◆ What you need to do:
Only the lines from the one containing "The width and height of the screenshot is (1100, 500)." through the last line below should be written out, exactly and with both ends kept.

------ Dataset records

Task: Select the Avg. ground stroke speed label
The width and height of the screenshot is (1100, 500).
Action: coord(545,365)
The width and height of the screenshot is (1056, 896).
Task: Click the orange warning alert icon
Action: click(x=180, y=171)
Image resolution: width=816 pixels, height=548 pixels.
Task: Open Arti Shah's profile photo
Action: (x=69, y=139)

------------

◆ Output for this task:
The width and height of the screenshot is (1100, 500).
Action: coord(545,365)
The width and height of the screenshot is (1056, 896).
Task: Click the orange warning alert icon
Action: click(x=180, y=171)
Image resolution: width=816 pixels, height=548 pixels.
Task: Open Arti Shah's profile photo
Action: (x=69, y=139)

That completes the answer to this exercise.